Çillioğlu Cinayetinde Sahte Belge Skandalı
Albay Çillioğlu'nun ölümünü soruşturan savcının, Jandarma Kriminal Dairesi'ne gönderdiği yazı, büyük bir skandalı ortaya çıkardı.
Haber: Eşref Akgün, Cahit Kılıç
Albay Çillioğlu'nun ölümünü soruşturan savcının, Jandarma Kriminal Dairesi'ne gönderdiği yazı, büyük bir skandalı ortaya çıkardı. "Olaydan üç yıl sonra Çillioğlu'nun iki silahına niye el konuldu?" diye soran savcı, şok bir cevap aldı. "İlgili belge bizim değil, imzası olan kişinin kurumla bağı yok." yazısı üzerine albayın evine giden askerler ifadeye çağrıldı. Onlar da üstlerini işaret etti: "Emri yerine getirdik."
Lojmanında intihar ettiği ileri sürülen eski Tunceli Jandarma Komutanı Albay Kazım Çillioğlu'nun ölümüyle ilgili soruşturmada önemli bilgilere ulaşıldı. Olaydan 3 yıl sonra sahte belgeyle Çillioğlu'na ait iki silahın alınarak 3 ay sonra geri verildiği ortaya çıktı. Söz konusu gelişmeye ilişkin süreç, albayın oğlunun Malatya Başsavcılığı'na verdiği ifadeyle başladı. Gökhan Çillioğlu'nun 12 Aralık 1997'de iki rütbeli askerin evlerine gelerek 'Jandarma Kriminal Daire Başkanı Kıdemli Albay Osman Dereli' imzalı belge ile babasına ait ruhsatlı silahları istediğini anlatması üzerine savcılık harekete geçti. Jandarma Kriminal Daire Başkanlığı'na, Çillioğlu'nun Düzce'deki evine giden iki askerî personelin silahlara hangi maksatla el koyduğunu, ne gibi incelemeler yapıldığını sordu. Ancak Daire, silahların kendileri tarafından istenmediğini, Osman Dereli isimli kişinin de kurumla bağı olmadığını bildirdi. Bunun üzerine savcılık, silahları teslim alan iki askeri ifadeye çağırdı. Askerler, emri yerine getirdiklerini söyledi. Savcılık, silahların faili meçhul bir cinayette kullanılıp kullanılmadığını araştırıyor. Çillioğlu, uçak kazası sonucu şehit düşen Org.

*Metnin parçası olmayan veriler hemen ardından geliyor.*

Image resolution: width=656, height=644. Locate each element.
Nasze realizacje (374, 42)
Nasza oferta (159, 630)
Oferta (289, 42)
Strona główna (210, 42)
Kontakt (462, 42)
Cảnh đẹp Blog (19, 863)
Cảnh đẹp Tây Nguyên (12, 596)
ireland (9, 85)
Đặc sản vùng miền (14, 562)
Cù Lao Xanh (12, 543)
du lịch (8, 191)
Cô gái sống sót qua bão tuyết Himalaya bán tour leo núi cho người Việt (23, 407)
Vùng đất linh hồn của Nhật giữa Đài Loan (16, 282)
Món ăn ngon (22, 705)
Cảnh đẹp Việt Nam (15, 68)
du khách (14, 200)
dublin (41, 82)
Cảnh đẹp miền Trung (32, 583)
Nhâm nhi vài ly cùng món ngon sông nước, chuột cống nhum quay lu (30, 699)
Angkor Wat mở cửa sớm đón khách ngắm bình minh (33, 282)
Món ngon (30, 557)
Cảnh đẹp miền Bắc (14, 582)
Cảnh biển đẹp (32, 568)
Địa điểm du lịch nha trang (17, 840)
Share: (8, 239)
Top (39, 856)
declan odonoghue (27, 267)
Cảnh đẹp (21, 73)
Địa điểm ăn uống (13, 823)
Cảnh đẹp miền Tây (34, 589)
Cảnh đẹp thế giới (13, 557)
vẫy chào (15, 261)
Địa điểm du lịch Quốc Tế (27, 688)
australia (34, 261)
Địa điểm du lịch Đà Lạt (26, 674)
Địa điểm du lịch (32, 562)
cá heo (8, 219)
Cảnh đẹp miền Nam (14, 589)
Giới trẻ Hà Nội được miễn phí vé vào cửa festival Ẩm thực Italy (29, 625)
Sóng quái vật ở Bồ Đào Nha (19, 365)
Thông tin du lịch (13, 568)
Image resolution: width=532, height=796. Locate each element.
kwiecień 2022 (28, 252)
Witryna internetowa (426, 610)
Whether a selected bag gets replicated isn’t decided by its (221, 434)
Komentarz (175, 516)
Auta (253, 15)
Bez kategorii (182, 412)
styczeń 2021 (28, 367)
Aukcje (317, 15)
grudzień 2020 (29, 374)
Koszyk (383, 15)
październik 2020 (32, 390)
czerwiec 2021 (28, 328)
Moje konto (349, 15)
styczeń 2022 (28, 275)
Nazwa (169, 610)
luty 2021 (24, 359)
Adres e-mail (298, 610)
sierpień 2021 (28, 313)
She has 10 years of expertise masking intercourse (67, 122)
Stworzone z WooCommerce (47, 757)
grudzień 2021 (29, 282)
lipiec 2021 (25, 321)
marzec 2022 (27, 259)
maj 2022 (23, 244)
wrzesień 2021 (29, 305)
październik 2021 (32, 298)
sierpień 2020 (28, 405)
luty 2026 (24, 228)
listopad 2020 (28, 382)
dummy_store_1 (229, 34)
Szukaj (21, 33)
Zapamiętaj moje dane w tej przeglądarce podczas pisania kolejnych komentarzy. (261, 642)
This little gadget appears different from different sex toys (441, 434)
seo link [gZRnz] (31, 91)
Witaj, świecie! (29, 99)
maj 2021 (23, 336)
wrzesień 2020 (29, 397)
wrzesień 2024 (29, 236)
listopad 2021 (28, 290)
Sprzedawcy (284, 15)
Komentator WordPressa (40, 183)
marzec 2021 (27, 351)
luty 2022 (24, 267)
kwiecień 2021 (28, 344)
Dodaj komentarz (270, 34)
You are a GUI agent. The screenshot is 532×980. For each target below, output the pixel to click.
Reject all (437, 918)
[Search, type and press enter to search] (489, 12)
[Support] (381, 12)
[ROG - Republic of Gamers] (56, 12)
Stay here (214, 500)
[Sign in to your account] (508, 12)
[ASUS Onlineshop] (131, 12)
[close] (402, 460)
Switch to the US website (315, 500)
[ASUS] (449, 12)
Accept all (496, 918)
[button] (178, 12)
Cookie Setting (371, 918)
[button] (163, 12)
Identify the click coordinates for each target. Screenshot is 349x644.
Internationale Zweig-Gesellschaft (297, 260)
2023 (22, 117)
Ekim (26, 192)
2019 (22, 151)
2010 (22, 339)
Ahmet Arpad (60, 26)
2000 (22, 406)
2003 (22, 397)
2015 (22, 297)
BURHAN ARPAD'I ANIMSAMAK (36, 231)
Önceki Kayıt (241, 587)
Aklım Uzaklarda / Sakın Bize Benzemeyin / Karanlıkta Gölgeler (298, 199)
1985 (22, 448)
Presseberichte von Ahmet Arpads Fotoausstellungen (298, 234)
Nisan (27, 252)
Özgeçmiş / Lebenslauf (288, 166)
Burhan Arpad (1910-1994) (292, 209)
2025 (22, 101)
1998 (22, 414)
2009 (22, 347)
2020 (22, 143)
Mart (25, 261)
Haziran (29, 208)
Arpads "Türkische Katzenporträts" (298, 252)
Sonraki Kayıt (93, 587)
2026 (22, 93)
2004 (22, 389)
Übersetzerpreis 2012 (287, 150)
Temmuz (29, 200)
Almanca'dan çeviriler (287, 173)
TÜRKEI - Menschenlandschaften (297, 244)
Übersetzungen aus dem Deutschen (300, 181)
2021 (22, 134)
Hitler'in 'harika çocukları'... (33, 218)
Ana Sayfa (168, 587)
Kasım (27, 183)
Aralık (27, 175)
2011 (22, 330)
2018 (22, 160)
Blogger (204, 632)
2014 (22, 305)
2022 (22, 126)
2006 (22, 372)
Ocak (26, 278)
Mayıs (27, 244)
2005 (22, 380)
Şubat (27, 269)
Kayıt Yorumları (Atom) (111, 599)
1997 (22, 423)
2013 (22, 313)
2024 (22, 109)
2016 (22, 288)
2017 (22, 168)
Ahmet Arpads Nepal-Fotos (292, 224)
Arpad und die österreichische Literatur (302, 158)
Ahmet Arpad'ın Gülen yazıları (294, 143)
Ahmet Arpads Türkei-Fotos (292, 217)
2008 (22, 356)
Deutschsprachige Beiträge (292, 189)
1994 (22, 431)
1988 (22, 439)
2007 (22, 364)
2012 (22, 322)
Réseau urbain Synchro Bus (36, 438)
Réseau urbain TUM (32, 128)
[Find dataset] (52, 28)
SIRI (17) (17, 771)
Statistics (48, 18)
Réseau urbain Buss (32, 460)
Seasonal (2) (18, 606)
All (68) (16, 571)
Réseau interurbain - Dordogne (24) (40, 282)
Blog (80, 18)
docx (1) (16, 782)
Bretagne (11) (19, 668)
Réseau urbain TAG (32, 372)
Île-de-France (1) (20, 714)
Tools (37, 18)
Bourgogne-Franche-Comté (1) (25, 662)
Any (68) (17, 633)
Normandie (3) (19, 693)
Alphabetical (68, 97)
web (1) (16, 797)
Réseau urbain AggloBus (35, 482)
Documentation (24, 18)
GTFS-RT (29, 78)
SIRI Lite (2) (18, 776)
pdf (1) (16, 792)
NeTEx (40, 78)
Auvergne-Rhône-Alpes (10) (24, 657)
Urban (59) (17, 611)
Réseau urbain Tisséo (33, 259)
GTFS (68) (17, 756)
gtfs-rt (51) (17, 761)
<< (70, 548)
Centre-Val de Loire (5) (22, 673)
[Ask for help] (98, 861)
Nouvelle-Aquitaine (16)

Eşref Bitlis'in ekibindendi.
Kazım Çillioğlu'nun oğlu Gökhan Çillioğlu, iki rütbeli askerin teslim tebellüğ belgesiyle babasının silahlarını aldığını ve bir süre sonra teslim ettiğini aktardı. Babasının ölümünden 3 yıl sonra silahların istenmesinin kendilerini şüphelendirdiğini ifade eden Çillioğlu, silahların neden istendiği sorusuna ise 'rutin bir kontrol' cevabını aldıklarını kaydetti. Çillioğlu, şöyle devam etti: "Silahları verdik. Silahlar gitti, geri geldi. 2010 yılında da soruşturma dosyasına ıslak imzalı belgeyi (silahların teslim tebellüğ belgesi) sunduk. Yapılan incelemeler sonucu belgenin Kriminal Daire'ye ait olmadığını bildirildi. Malatya Özel Yetkili Savcılığı, silahları teslim alan askerlerin ifadelerini aldı. Biz de o dönemde belirli yorumlar yaparak şüphelerimizi daha da kuvvetlendirdik. Belge ile ilgili çıkan sonuç babamın öldürülmesi ile ilgili olayda ciddi bir delil niteliği taşımaktadır."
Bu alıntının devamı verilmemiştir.